Baby Fiona is so different now: after months of being passed around among all the aunts and cousins for admiring and cuddling, suddenly she protests loudly and wants only to stay with her mother. And going to the baby sitter’s house is now a big problem, where she was perfectly happy before. In fact, she gets upset whenever her parents leave the room for even a few minutes. What has happened to our good-natured, even-tempered little one?
Two-year-old Ryan never noticed the vacuum cleaner or the garbage truck before, but now he runs and covers his ears at every loud noise. He is afraid he will go down the drain with the bath water and thinks there is a monster under the bed and cannot go calmly to bed anymore. Is he going to be a fearful sissy all his life if we don’t toughen him up right now?
Jack has been running around the house, behaving in hectic, out-of-control ways, having a hard time playing with other children without chasing and scaring them. Could it have anything to do with his demanding to watch the Finding Nemo video over and over? But that can’t be scaring him because he says, “I’m not scared” and keeps asking to watch it.

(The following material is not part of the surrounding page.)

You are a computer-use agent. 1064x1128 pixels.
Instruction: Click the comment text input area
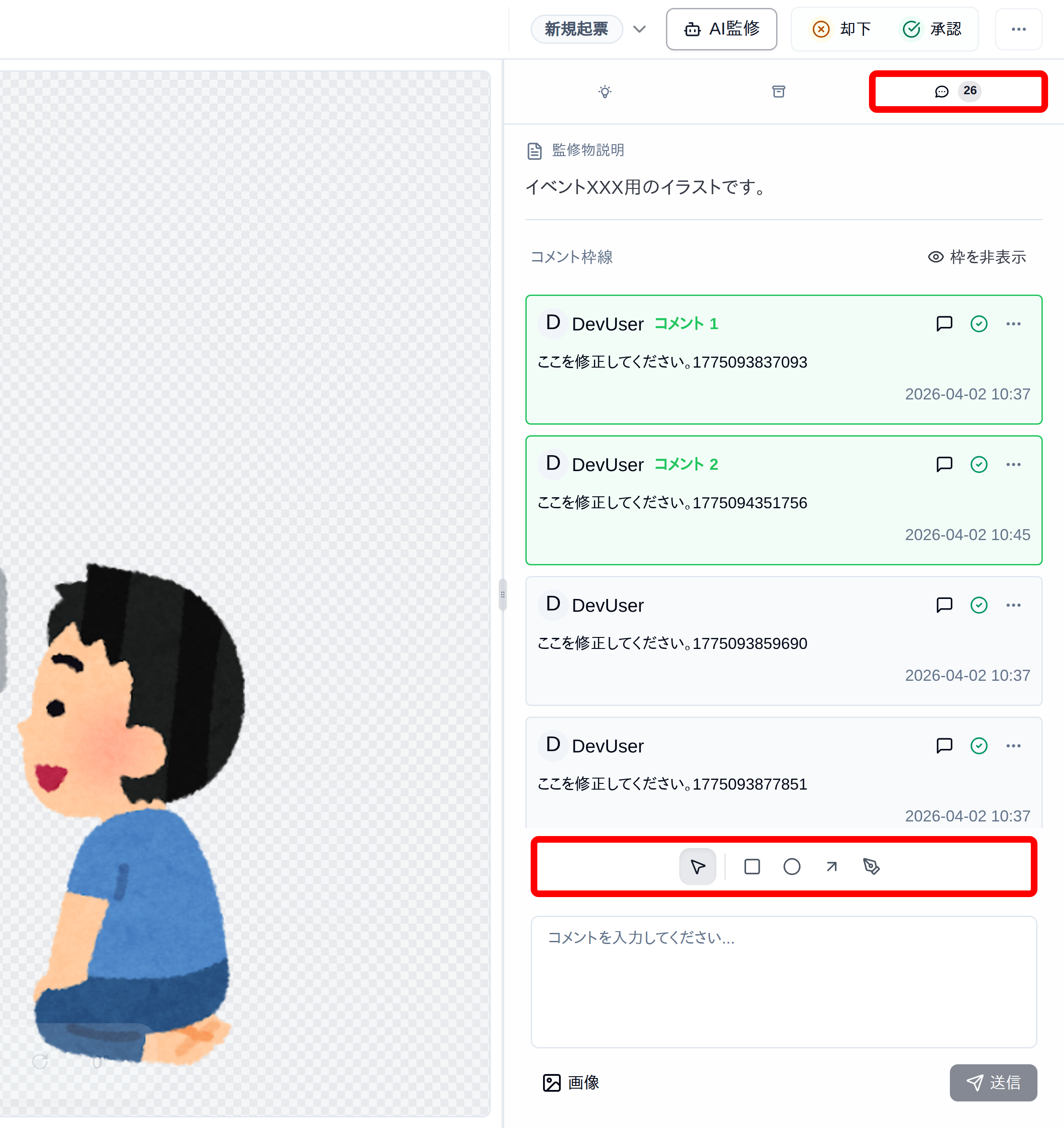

All these are examples of typical baby and toddler fears that are more or less recognizable to parents and caregivers. It isn’t just the child who cries and looks afraid who is fearful, it’s also children who act silly, who bite their nails or suck their thumbs excessively, who insist “I’m not afraid,” or who show dramatic changes in eating and sleeping behaviors. Adults need to be detectives on the lookout for fears that may underlie disturbing behaviors.
Why Do Children Have These Typical Fears?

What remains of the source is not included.